The draft Planning and Development Bill 2022 is a solution in search of a problem, say Alison Hough and Gavin Elliott.

FRAMED AS A response to the housing crisis, the draft Planning and Development Bill 2022 is designed to enact a radical overhaul of the planning system and related court processes in Ireland.

It attempts to fulfil promises made in the Programme for Government and appease construction and property industry lobby groups who have long complained that excessively bureaucratic processes, over-regulation, restrictive nature protections and “NIMBYs” or “objectors” stymie development.

The changes proposed in the Bill, which were not subject to public consultation, will have far-reaching negative implications for access to justice and the Rule of Law in Ireland, and will make it difficult for citizens, NGOs and community groups to challenge planning decisions which affect the environment. It could also expose Ireland’s planning system to years of satellite litigation.

Published in January of this year, it is currently before the Joint Oireachtas Committee on Housing, Local Government and Heritage.

Flawed premise

A central aim of the Bill is to restrict access to justice, based on the flawed premise that “a tsunami” of judicial reviews are stalling progress on housing and other developments. An examination of the available figures quickly shows that these arguments do not bear up to scrutiny.

Judicial review rates have remained relatively steady over the past ten years.

That is the period since Ireland ratified the Aarhus Convention. This agreement provides the international legal basis for rights such as access to judicial review of planning decisions, the right to participate in planning decisions and rights of access to information.

However, the number of judicial reviews of An Bord Pleanála decisions increased following the introduction of Strategic Housing Development (SHD) legislation, a fast-track planning process for large-scale housing projects that bypassed local authorities and went straight to An Bord Pleanála.

In 2021, for example, the number of judicial reviews of An Bord Pleanála decisions doubled (95 compared with 50 in previous years), and the success rate of those relating to strategic housing developments was 75% – clearly demonstrating why trying to bypass proper oversight and decision-making procedures is a bad idea.

This increase in the number of judicial reviews is still a very small percentage (3.65%) of the circa 2,600 An Bord Pleanála decisions annually. This is not an open floodgate that needs to be closed.
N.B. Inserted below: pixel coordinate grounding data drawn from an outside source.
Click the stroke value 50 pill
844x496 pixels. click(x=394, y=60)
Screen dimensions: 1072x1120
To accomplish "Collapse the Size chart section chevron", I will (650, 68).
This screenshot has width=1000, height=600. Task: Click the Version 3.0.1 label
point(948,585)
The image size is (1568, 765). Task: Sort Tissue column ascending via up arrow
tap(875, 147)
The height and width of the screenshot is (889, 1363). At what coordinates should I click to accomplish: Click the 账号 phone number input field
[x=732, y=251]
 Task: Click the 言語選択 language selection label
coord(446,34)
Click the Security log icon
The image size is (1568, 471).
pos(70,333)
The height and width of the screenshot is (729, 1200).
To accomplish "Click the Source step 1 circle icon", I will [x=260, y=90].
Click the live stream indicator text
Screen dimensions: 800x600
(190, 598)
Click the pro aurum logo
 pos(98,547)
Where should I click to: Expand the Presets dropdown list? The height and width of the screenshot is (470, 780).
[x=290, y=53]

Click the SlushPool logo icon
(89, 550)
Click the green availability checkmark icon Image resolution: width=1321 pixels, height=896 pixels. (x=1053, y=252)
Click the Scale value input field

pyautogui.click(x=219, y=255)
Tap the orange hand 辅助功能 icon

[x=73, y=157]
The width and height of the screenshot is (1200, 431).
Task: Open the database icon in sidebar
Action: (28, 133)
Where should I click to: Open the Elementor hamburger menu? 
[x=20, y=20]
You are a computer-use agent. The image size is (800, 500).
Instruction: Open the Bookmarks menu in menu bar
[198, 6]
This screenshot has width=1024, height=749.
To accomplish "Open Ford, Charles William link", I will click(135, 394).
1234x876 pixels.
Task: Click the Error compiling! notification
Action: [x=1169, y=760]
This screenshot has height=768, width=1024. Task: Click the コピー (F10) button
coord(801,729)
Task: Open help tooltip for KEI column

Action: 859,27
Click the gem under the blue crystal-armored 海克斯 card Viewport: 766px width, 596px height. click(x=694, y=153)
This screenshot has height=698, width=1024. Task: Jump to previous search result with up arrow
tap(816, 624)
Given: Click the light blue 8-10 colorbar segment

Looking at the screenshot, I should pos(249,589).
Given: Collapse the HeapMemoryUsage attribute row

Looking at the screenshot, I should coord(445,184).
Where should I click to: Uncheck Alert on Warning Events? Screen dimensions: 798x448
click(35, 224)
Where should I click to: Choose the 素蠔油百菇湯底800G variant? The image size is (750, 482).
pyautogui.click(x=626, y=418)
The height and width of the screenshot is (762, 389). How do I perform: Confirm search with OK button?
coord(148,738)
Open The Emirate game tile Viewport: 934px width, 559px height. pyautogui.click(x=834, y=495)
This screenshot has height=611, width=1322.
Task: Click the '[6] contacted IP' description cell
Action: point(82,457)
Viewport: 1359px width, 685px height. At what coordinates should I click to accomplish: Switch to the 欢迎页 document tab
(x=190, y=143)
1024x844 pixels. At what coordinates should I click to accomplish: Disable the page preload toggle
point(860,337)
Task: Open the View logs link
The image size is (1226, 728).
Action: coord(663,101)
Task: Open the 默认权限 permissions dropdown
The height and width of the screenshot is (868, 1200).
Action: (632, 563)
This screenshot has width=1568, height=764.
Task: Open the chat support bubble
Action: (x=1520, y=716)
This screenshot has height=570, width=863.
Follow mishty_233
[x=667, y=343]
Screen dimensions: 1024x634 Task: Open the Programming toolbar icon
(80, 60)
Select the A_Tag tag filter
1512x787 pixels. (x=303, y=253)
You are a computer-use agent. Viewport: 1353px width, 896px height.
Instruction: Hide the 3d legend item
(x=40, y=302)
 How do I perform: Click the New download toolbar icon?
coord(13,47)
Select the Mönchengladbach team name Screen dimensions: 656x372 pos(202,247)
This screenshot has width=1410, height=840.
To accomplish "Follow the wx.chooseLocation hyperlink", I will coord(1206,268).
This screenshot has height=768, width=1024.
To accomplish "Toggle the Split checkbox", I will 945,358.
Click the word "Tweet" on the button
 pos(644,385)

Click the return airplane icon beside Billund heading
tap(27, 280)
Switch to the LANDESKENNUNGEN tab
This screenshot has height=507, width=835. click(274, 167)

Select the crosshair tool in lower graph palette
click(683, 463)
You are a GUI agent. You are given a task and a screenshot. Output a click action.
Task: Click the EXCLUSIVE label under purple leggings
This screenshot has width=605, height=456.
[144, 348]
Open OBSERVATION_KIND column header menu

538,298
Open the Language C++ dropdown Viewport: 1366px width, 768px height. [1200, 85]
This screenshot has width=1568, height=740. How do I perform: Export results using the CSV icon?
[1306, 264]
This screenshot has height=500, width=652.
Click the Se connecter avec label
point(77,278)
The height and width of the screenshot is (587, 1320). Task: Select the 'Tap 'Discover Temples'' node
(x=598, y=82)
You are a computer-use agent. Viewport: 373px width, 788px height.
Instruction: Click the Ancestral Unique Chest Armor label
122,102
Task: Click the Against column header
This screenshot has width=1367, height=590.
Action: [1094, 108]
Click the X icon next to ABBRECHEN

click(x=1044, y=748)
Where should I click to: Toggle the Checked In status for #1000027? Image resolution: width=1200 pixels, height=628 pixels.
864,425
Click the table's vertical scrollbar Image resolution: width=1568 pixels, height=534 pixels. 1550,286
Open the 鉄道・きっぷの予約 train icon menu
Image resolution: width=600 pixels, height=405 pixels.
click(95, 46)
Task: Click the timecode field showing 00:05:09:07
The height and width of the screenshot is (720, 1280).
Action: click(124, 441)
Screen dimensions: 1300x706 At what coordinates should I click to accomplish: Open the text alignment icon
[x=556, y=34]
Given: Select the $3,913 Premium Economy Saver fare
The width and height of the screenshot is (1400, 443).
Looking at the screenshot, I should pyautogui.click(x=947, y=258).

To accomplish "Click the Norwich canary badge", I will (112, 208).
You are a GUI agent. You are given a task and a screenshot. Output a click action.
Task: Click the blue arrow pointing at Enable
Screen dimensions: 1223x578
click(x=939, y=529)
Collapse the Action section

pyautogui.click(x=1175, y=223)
Academic and other investigations, including by Noteworthy, have documented extensively the manner in which industry lobby groups have successfully weaponised the housing crisis to argue for a deregulatory agenda in the planning system in Ireland.

The real story of the housing crisis is unfortunately a much more complicated and nuanced affair.

  • If you want to find out more about construction industry lobbying, read THE CONSTRUCTION NETWORK investigation by Noteworthy which revealed how the industry pushed back against the judicial review process.

Implications for challenging State decisions

At a time of intensifying climate and biodiversity crises, the importance of judicial review for environmental and climate accountability cannot be overstated. It is a vital mechanism for ensuring that developments align with Ireland’s climate and environmental goals and commitments.

A raft of changes is proposed in the Bill that will restrict the number and types of organisations that can access judicial review. The intention behind these changes appears to be to eliminate challenges by residents and community groups and to eliminate long-standing environmental organisations that do not meet the new criteria.

Under the changes proposed, unincorporated associations and NGOs or associations which have less than ten members will be restricted in their access to judicial review. NGOs will also be required to have been registered in existence for at least one year prior and to have passed a resolution to take judicial review proceedings.

This represents a substantial rollback of environmental access to justice. The narrowing of the category of NGOs eligible to take a judicial review is likely to be a breach of international and EU law under the Aarhus Convention and of the non-regression principle of international human rights law. 

Housing briefing 007 Minister for Housing Darragh O’Brien and Minister of State Malcolm Noonan briefing the media on the planned law in January Leah Farrell / Leah Farrell / /

The practical effect of these changes will be to force citizens to litigate individually rather than as part of an association, potentially creating a multiplicity of separate litigations on the same case, rather than having the desired effect of reducing the number of judicial reviews.

Where individuals are concerned, they will now need to show that they are directly or indirectly materially affected by a planning decision in order to be considered to have “sufficient interest” to take a judicial review. There is no definition of “materially affected” in the Bill – this will require definition by the courts.

Additionally, changes to the cost rules will make it more difficult for individuals and NGOs to get legal assistance. If brought in, the clause removing the capacity to recoup your costs if successful means that applicants will not be able to avail of “no foal, no fee” legal help from lawyers any more.

This is a system where, if a lawyer assesses your case as being well grounded, they may offer to take the case for free on the basis they will get paid if it is successful. This system has the benefit of filtering vexatious cases and ones with a low prospect of success out before they get to court.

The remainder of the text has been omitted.